Bingöl Milletvekili Yusuf Coşkun'un konuşmasının ardından konuşan Devlet Bakanı Cevdet Yılmaz ise, Bingöl'de kot taşlama atölyelerinde çalışıp da Slikozis hastalığı yakalanan kişilerin kendisini Ankara'da ziyaret ettiğini aktararak, “Slikozis hastalığına yakalanan arkadaşlarımın sorunu için kendileriyle konuştum. Bu arkadaşlarımızın sorunlarının çözümü için gerekli mercilere ilettim. Ama bu sürecin kolay olmadığını biliyoruz. Bu sorunun çözümü için elimizden gelen yardımı yapacağız” diye ifade etti.

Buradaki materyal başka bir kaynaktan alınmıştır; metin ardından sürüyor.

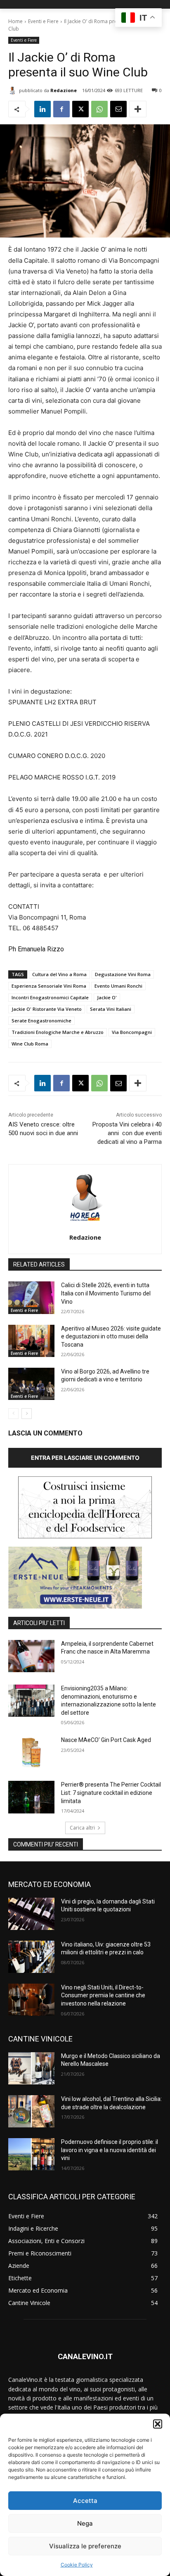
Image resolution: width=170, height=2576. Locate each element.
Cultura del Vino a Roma (59, 974)
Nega (85, 2523)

Devlet merkezli değil de insan merkezli siyasetin yapılması gerektiğine vurgu yapan Devlet Bakanı Yılmaz, “Anayasamızın da insan merkezli olması lazım, bürokrasimizin de insan merkezli bir şekilde işlemesi lazım ve sivil toplumum kuruluşlarımızın da insan merkezli olması lazım. Bu nedenle insan merkezli olarak sorunlara yaklaşmamız lazım. Bunu yaptığımız zaman aynı medeniyeti, aynı tarihi, aynı kültürü paylaştığımız ve birçok konuda acı çektiğimiz toplumu yaratmalıyız. Türkiye'nin neresine giderseniz gidin büyük oranda ortak noktalara sahibiz. Ama farklı noktalarda var. Genellikle ortak olduğumuz noktalarla aynı anda yaşamak zorundayız. Farklılıklarımız bizi dışlayan şeyler değildir. Aynı anda hem ortağınız hem farklıyız. Büyük oranda birbirimizden farklıyız ama ortak noktalarımızda var. Herkesin kendine göre gelenekleri var, adetleri var, dili var, inancı var ve buna benzer birçok farklılıklar var ve bu farklılıklar bizim huzurlu bir şekilde yaşamamıza engel değildir. Yüzyıllardır atalarımız farklılıklara rağmen bir arada yaşamışlar. Maalesef 21. yüzyılda bu tarihi zenginliğimizi ihmal ediyoruz. Hâlbuki bizim tarihimizde bu zenginlik var ve bu güzel zenginliğimize bakmamız lazım. Bence baktığımız zaman birçok sorunu çözülmesi çok kolay olacaktır. Bu nedenle geçmişimize bakmamız gerekiyor. Hepimiz bu ülkede eşit bir şekilde ve hiçbir şekilde kendimizi dışlanmış hissetmeden yaşamak zorundayız. Dinimiz ne olursa olsun, etnik kimliğimiz ne olursa olsun, bu coğrafyada huzurlu bir şekilde yaşamalıyız” ifadelerini kullandı.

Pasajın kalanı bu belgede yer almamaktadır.